Russian President Vladimir Putin is scheduled to meet members of the Presidential Human Rights Council (HRC) on Wednesday.
The meeting takes place every year but this time there are issues the Human Rights Council members have been forbidden from raising while meeting this powerful President.
Among the topics that should not be raised are the execution of a prisoner recruited by the Wagner PMC, the application of the law on “fakes” and other topics that in one way or another relate to events at the front.
As in the “pandemic” year 2021, it will be held in an online format, as Alexander Brod, a member of the HRC , said .
This is a meeting of a renewed council: in November, the most consistent opponents of the war in Ukraine were expelled from its membership and replaced with supporters, for example, military commissar Oleksandr Kots.
To replace thorny questions, a number of HRC members have suggested topics that the president would be “pleased to talk about.”
Among them are the state of the environment, sanctions against Russians in the West and the abolition of Russian culture, refugee problems, questions about volunteering, and legislation banning LGBT propaganda.

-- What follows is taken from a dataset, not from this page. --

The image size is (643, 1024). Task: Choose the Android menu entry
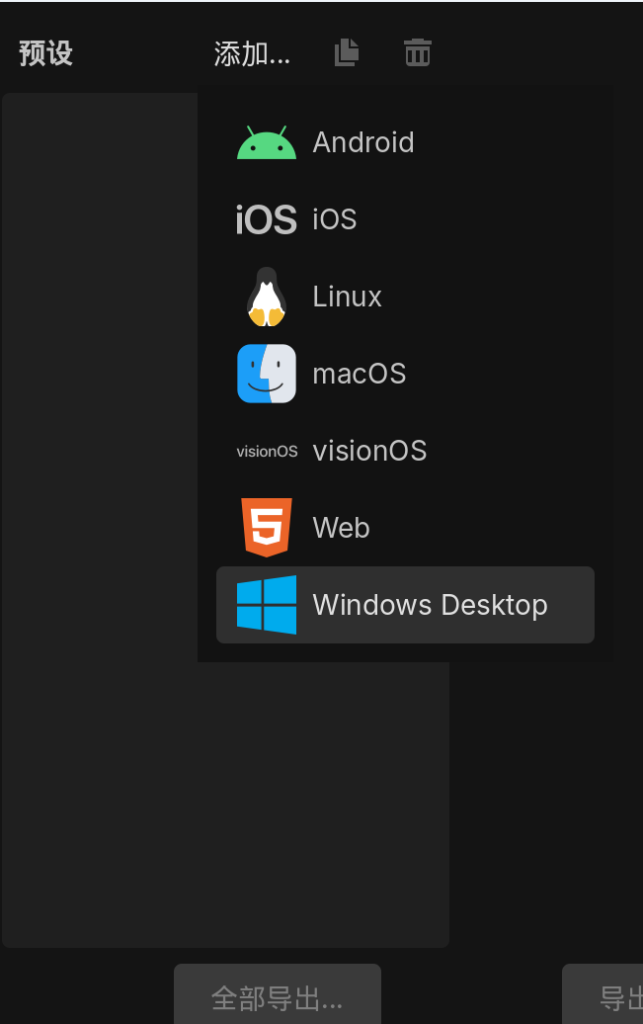(x=363, y=143)
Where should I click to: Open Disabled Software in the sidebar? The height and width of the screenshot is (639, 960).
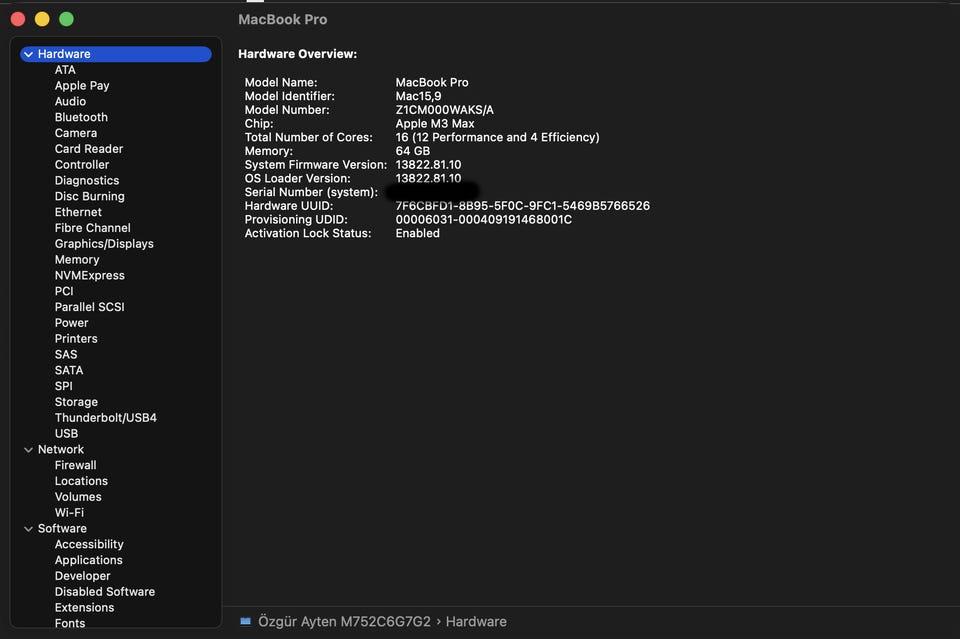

In recent years, the topics raised at the President’s meetings with members of the Human Rights Council have become less and less acute.
This was especially influenced by the appointment in 2019 of Valery Fadeev as the head of the council instead of Mikhail Fedotov, the interlocutors of Layout agreed.
If in 2017, at a meeting with Putin, council members discussed pardoning political prisoners, freedom of assembly, and even a “campaign to persecute dissidents” in Russia, then in 2021 they talked about the introduction of QR codes in public transport, migration policy, and protecting the rights of citizens in digital environment.